Records for the task –
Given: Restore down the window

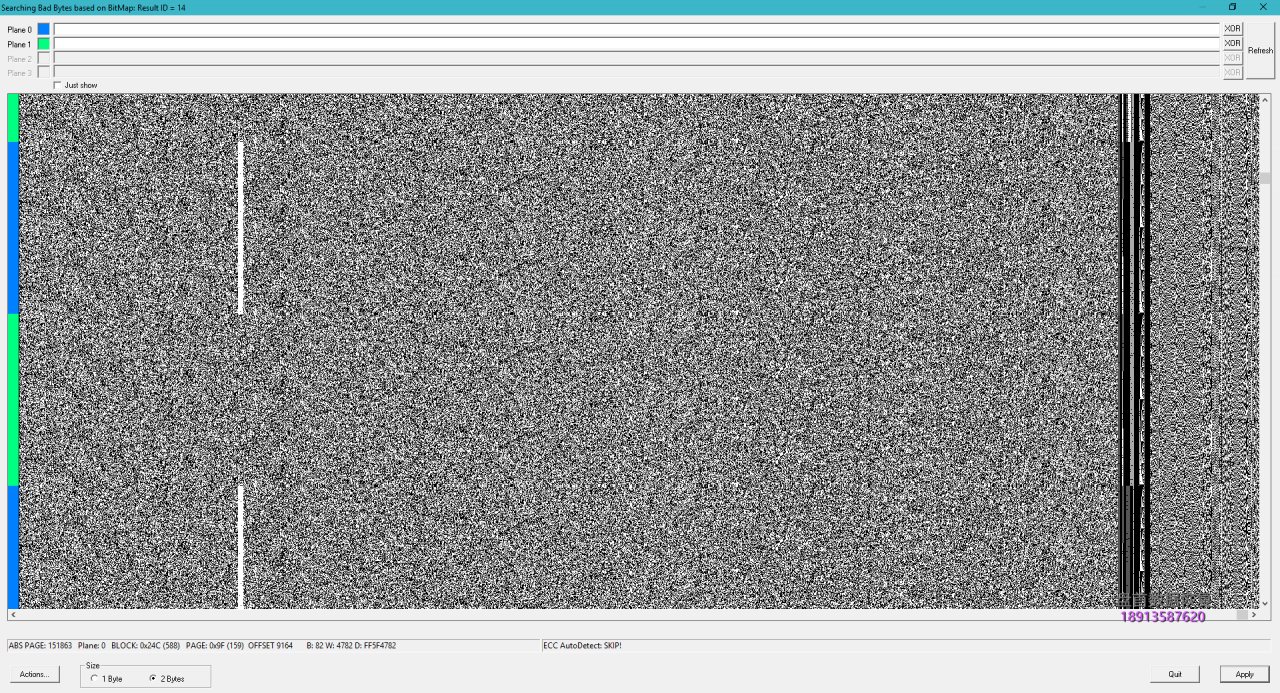Looking at the screenshot, I should (1232, 7).
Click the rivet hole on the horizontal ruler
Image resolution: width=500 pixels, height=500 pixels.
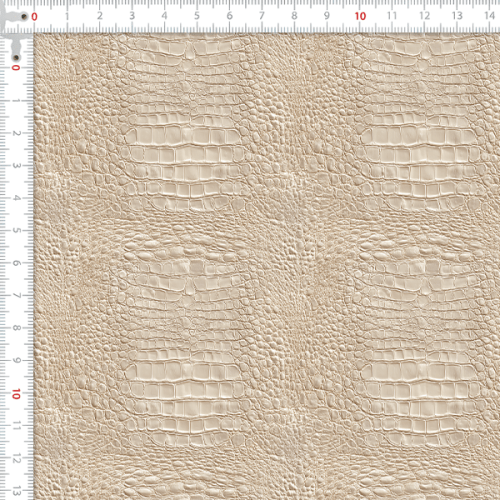pos(24,16)
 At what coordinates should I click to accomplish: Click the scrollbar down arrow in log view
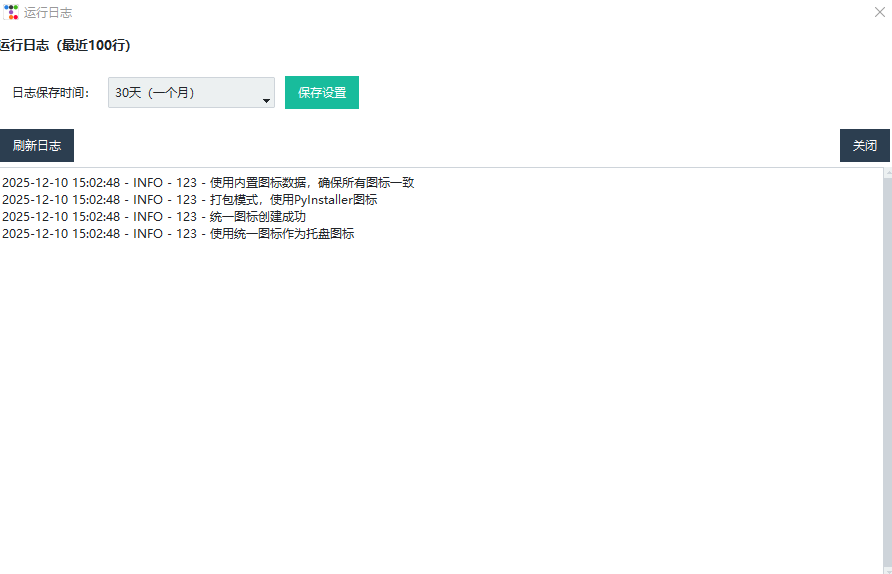pyautogui.click(x=887, y=568)
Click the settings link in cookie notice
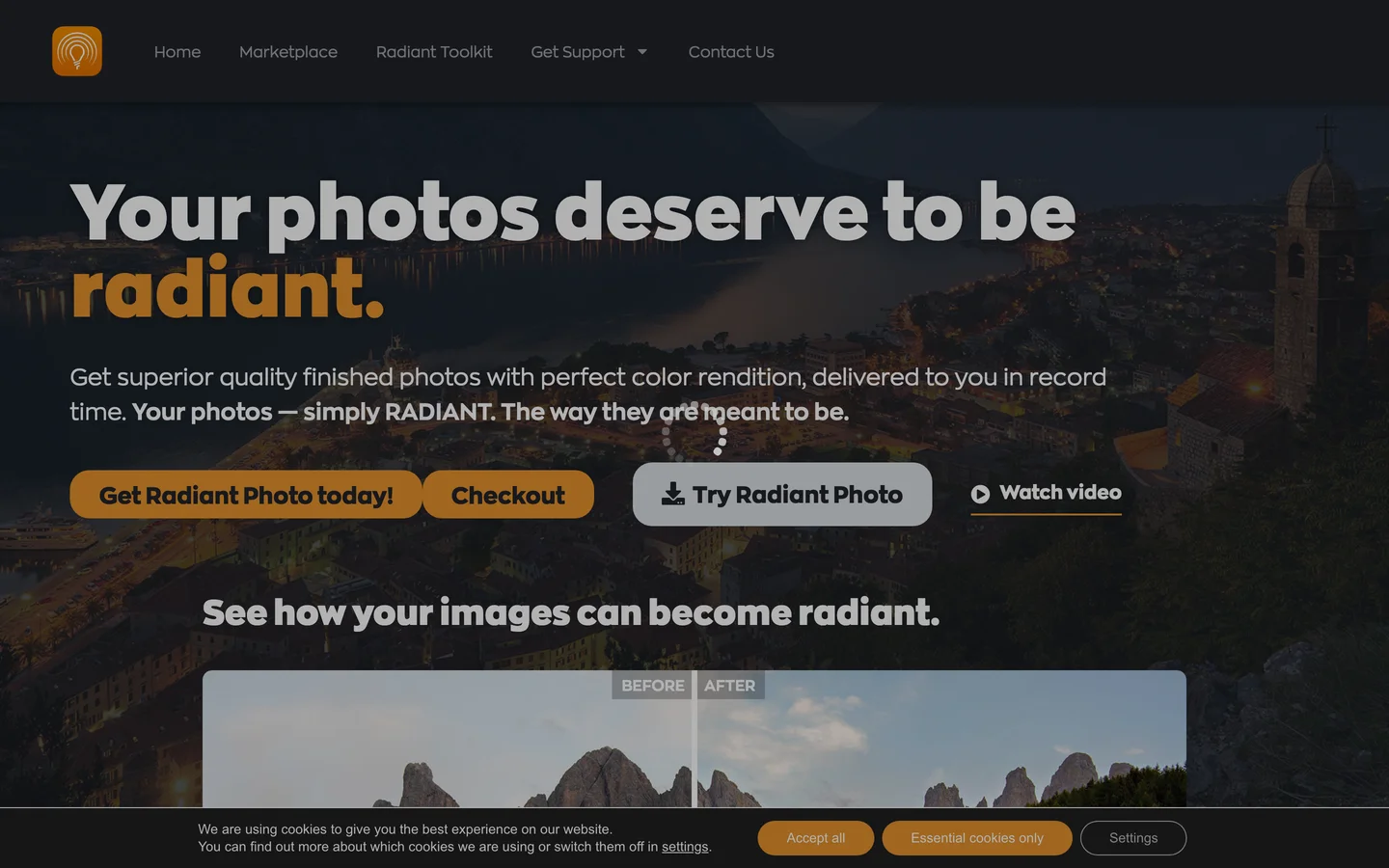The image size is (1389, 868). coord(685,847)
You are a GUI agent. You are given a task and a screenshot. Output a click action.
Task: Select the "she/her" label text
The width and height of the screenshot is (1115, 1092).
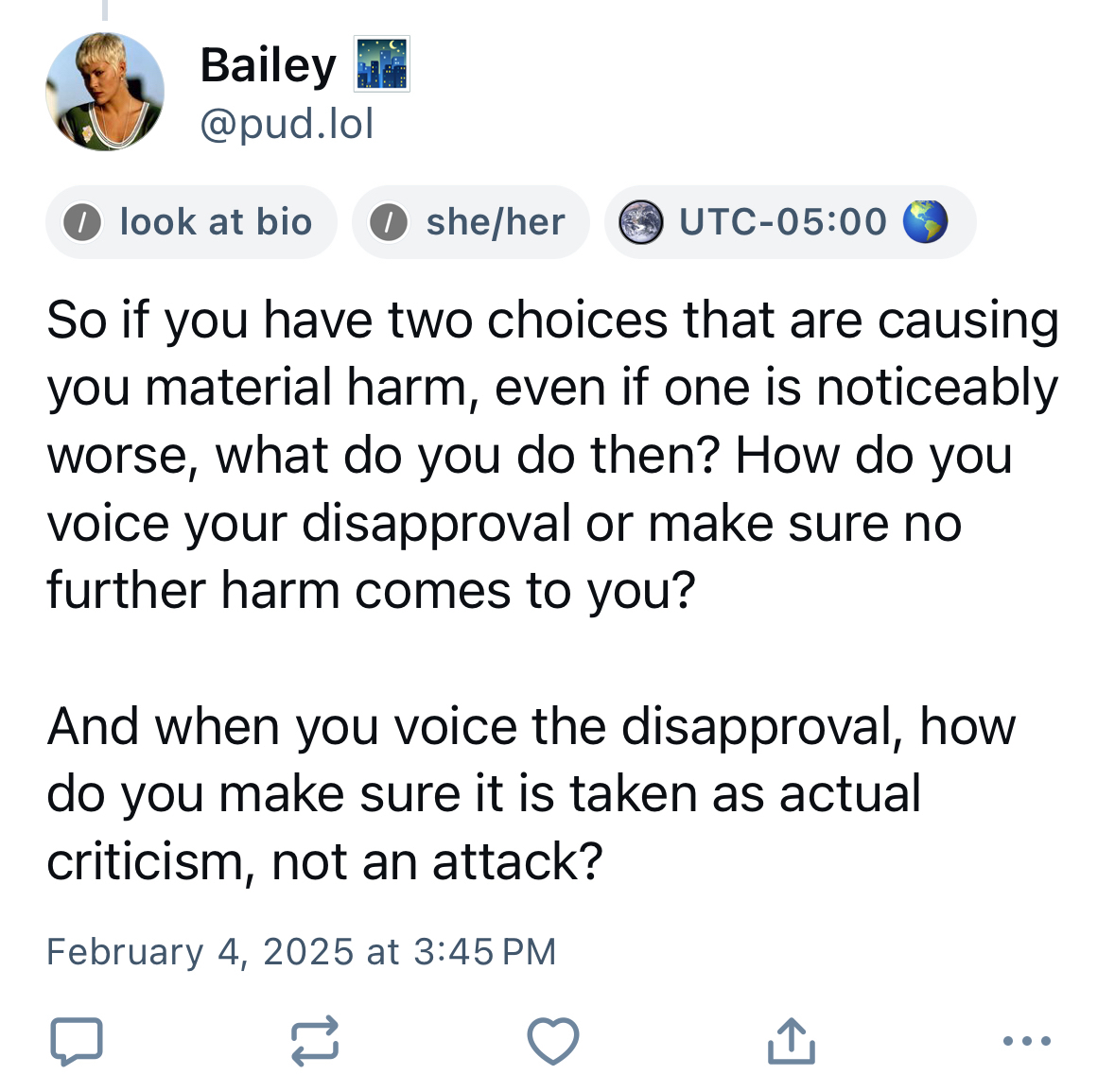tap(495, 222)
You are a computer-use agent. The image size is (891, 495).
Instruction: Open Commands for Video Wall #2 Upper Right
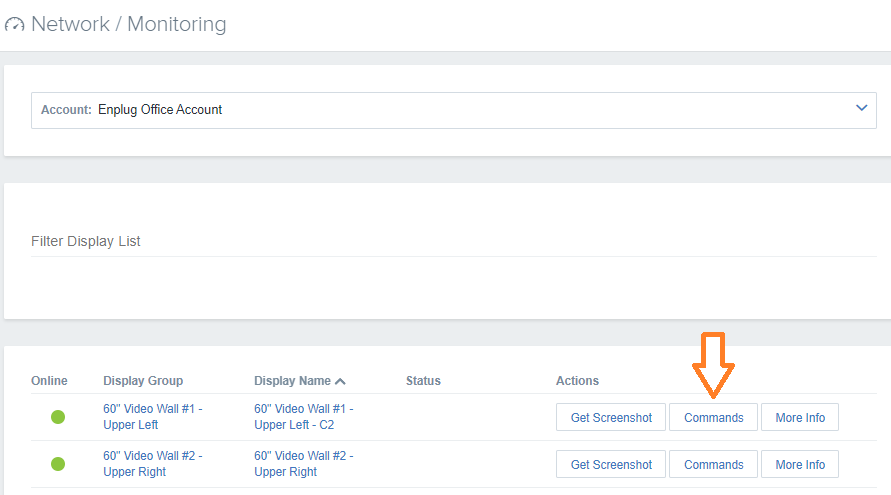(x=714, y=465)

Required work –
Give again exactly the lines from the one holding "Image resolution: width=500" to the final line of the records, both ends included; any pictures stay out.

Worked solution –
Image resolution: width=500 pixels, height=500 pixels.
pos(24,16)
 At what coordinates should I click to accomplish: Click the scrollbar down arrow in log view
pyautogui.click(x=887, y=568)
Click the settings link in cookie notice
The image size is (1389, 868). coord(685,847)
You are a GUI agent. You are given a task and a screenshot. Output a click action.
Task: Select the "she/her" label text
The width and height of the screenshot is (1115, 1092).
tap(495, 222)
You are a computer-use agent. The image size is (891, 495).
Instruction: Open Commands for Video Wall #2 Upper Right
(x=714, y=465)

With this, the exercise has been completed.